The 31-year-old bespectacled Robert agreed to let me pick his brain at a Starbucks. Planning our first interview, he says we’ll meet in his ‘outdoor office’ – the intersection of Calle Arenal and San Martin – at 8 p.m. American time. “What do you mean American time?” I ask, “Aren’t we in Spanish time?” “No,” he replies. “Meeting at eight means meeting at eight and not any time after.”
But as it turned out I waited 10 minutes after 8 until he was ready. There must be something in the Spanish air that makes people tardy. Soon enough, a caramel Frappuccino would spill the secrets out of him. With the truth serum activated, I asked, “So, how do you always remain so pleasant while working?”
“I’m smiling all the time,” Robert said. “I always have the right attitude–smiling.” According to Robert, his boss, Juan, appreciates this quality in him.
Juan describes Robert’s job as “public relations” or “flyer distribution.” The purpose of the job is to bring clients to either of the company’s two restaurants, Madrid Grill or Chocolateria 1902, which are across the street from each other on Calle San Martin.

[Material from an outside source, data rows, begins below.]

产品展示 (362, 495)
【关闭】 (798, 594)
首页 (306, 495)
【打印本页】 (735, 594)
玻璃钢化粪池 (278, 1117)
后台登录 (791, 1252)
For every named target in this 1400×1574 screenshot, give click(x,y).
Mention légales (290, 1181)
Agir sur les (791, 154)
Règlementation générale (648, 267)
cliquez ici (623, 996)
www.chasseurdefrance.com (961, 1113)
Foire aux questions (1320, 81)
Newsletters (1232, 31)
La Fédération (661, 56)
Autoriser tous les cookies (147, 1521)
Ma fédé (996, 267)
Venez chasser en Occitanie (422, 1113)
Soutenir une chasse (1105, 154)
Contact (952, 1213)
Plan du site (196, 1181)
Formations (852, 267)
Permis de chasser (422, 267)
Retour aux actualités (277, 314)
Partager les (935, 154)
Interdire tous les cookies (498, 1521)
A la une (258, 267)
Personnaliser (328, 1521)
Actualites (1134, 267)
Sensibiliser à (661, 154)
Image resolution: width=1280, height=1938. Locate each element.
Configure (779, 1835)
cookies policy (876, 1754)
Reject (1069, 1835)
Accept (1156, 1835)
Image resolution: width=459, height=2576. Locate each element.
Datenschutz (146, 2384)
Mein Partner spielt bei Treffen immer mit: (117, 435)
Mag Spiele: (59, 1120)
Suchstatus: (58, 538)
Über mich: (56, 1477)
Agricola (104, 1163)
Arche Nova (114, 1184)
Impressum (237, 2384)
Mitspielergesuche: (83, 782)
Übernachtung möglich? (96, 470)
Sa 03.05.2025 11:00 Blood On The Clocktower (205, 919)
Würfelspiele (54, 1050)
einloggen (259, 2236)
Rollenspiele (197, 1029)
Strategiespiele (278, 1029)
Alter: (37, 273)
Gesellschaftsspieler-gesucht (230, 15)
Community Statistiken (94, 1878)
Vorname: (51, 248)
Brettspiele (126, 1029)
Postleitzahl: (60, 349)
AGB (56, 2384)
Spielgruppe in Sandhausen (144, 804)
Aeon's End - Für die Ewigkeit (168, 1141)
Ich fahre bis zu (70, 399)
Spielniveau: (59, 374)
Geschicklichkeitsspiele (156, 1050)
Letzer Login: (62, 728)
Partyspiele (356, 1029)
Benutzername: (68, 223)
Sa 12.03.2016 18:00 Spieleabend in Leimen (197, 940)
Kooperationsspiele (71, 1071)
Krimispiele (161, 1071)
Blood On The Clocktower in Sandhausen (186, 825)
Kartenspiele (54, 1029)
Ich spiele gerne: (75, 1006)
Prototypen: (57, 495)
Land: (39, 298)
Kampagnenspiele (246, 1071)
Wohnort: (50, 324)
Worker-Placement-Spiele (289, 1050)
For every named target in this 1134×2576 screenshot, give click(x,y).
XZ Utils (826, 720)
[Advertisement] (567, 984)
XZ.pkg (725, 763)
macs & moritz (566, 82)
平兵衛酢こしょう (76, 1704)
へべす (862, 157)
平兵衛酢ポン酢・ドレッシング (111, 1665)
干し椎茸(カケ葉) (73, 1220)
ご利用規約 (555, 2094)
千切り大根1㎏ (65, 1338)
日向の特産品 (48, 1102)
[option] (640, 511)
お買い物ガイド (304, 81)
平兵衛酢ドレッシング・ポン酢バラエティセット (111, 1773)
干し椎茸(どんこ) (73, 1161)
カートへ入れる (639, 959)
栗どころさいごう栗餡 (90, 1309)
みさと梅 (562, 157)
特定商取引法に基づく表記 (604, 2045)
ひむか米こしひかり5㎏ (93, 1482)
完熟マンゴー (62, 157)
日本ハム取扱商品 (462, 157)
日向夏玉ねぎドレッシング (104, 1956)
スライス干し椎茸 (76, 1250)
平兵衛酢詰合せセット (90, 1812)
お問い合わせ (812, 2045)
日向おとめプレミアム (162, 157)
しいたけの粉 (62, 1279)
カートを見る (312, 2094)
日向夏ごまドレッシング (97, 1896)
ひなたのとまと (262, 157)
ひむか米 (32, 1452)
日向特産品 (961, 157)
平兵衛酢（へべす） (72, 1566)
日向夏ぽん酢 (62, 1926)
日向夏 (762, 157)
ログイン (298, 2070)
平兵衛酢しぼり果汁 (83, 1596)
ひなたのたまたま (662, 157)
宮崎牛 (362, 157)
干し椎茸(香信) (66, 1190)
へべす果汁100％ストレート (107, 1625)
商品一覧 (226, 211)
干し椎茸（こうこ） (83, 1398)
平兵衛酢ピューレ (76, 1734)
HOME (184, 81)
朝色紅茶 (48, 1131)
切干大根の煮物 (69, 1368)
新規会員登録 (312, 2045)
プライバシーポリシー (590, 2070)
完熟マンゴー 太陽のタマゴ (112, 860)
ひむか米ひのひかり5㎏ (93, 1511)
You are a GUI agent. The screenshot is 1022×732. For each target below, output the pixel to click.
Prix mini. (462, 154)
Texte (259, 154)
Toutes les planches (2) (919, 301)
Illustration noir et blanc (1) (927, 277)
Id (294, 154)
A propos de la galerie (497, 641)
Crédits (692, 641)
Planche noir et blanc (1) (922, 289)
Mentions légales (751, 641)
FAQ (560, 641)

In order to be good at this job, Juan says, “you can’t be shy, you have to be able to talk to people easily, you have to know how to sell products, and you have to be consistent.” The chocolate boss adds, “With more cards, there is a greater possibility of entrance.”
Robert brought in 32 clients to the chocolatería on his first day of work last November. “Thirty-two is good,” according to Juan, “but it’s little. We have to fill three floors and one floor seats 60. But for his first day, 32 is good. I believe Robert does well and little by little he is improving.”
It’s hard to imagine the average person enjoying a job that consists of standing in the cold, approaching people for hours on end. “It’s tiring to be standing up the whole time,” Robert says, “but when I see other people at their work, I realize I have an amazing job. There are one or two faces with bad attitudes, but I have seen millions of people [Madrid has a population of 6.55 million], I have met a lot of people, and I have a lot of new friends.”
I also had no idea Robert was a former singer of a famous Nicaraguan band called Mokuanes. He can dance and sing to the styles of cumbia, bachata, salsa and reggaeton. Not to mention, he has traveled and performed all over the United States, Canada, and Latin America. Now, of course, he lives and works in Spain.
There were nearly 6 million foreign-born people in Spain as of 2018 according to Datosmacro.com, a website that provides economic and social demographic statistics. Immigrants now account for about 13% of the country’s population, making Spain an attractive place to live in. Robert, who represents his chocolatería well, is just a tiny speck of that 13%.
Apart from his fear of the gang culture rampant in his home country of Honduras, Robert came to Spain because he believes Europe is a more accepting place. “People in Europe,” Robert points out, “have a more open mind than all of America.” And yet, even though he speaks Spanish, life in transition is not all positives. There are negatives too.
“The first days it was really hard,” he admits. “I used to be the focus of attention, but now I’m in a place where no one knows me and many times people reject me because of my work. But now I am all right and I am learning to live with it… You can’t believe it but that I don’t even remember anything about my past life. I’m comfortable now.”
He starts work at 8 a.m. and many times doesn’t end until well after 8 p.m. To some, his job may seem exhausting, but to Robert there are others who aren’t as lucky, who can’t find work. He wakes up each morning to pray and express thanks before looking into the mirror and smile.